### DOCUMENT EXCERPT
>>>>>

Mavelikkara Diocese is one of the 30 dioceses of the Malankara Orthodox Syrian Church. The diocese was created on 10 August 2002. H.G Vattamparambil Dr Abraham Mar Epiphanios is the Metropolitan of the diocese. The head office is located in TheoBhavan Aramana, Thazhakkara, Mavelikkara.

History

This diocese was founded on 10 August 10 2002. It was inaugurated in the presence of Baselios Mar Thoma Mathews II, former Catholicos of the East. Kolathukalathil Paulose Pachomios was the first Metropolitan. Forty parishes and twelve chapels of the dioceses of Kollam, Niranam and Chengannoor, and the erstwhile 39 parishes here were annexed to the newly introduced one. The headquarters of the diocese was consecrated by Baselios Mar Thoma Didymos I in 2008. On 1 August 2012, Mar Pachomios died and Baselios Mar Thoma Paulose II, the then-Malankara Metropolitan, became the metropolitan and appointed Sankarathil Joshua Mar Nicodimos as the assistant metropolitan.  In 2017, Alexios Eusebios was appointed the assistant metropolitan. In 2021, Baselios Marthoma Paulose II died and Baselios Marthoma Mathews III became the metropolitan.

<<<<<

### OBJECTIVE 1
From the diocese history, retype the passage starting with "This diocese was" and going on through "became the metropolitan.".
The entries that follow are unrelated to the diocese history.

### SUPPLIED RECORDS
>>>>>

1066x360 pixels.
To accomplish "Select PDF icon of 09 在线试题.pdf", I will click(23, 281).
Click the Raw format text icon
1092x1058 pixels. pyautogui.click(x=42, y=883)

<<<<<
>>>>>

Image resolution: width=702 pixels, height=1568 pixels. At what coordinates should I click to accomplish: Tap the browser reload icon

<<<<<
>>>>>

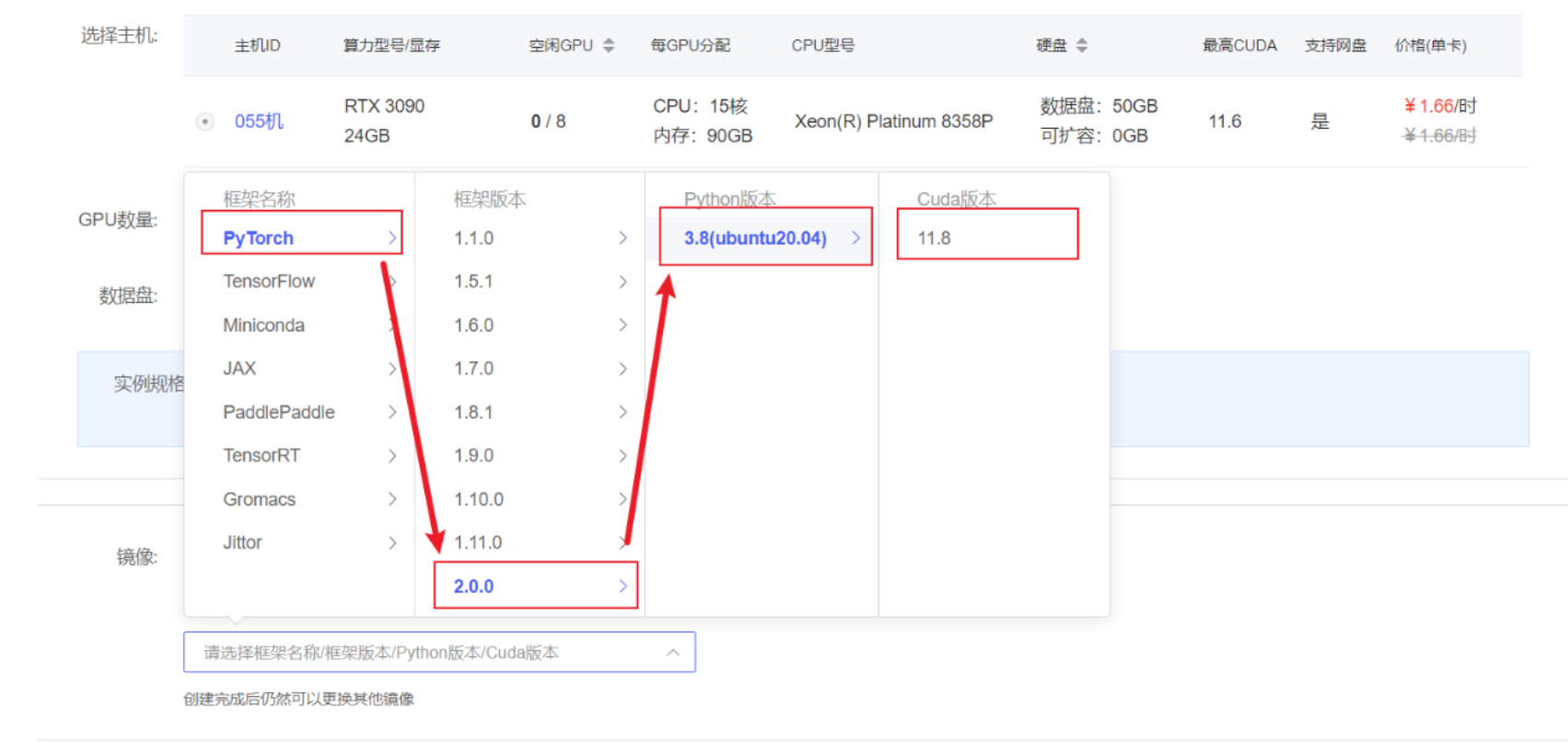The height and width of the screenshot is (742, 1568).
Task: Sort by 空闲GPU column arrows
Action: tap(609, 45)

<<<<<

### OBJECTIVE 2
Extract every line of the entries that contains the string "icon", treating uppercase and lowercase as different.

### FINAL ANSWER 1
This diocese was founded on 10 August 10 2002. It was inaugurated in the presence of Baselios Mar Thoma Mathews II, former Catholicos of the East. Kolathukalathil Paulose Pachomios was the first Metropolitan. Forty parishes and twelve chapels of the dioceses of Kollam, Niranam and Chengannoor, and the erstwhile 39 parishes here were annexed to the newly introduced one. The headquarters of the diocese was consecrated by Baselios Mar Thoma Didymos I in 2008. On 1 August 2012, Mar Pachomios died and Baselios Mar Thoma Paulose II, the then-Malankara Metropolitan, became the metropolitan and appointed Sankarathil Joshua Mar Nicodimos as the assistant metropolitan.  In 2017, Alexios Eusebios was appointed the assistant metropolitan. In 2021, Baselios Marthoma Paulose II died and Baselios Marthoma Mathews III became the metropolitan.

### FINAL ANSWER 2
To accomplish "Select PDF icon of 09 在线试题.pdf", I will click(23, 281).
Click the Raw format text icon
Image resolution: width=702 pixels, height=1568 pixels. At what coordinates should I click to accomplish: Tap the browser reload icon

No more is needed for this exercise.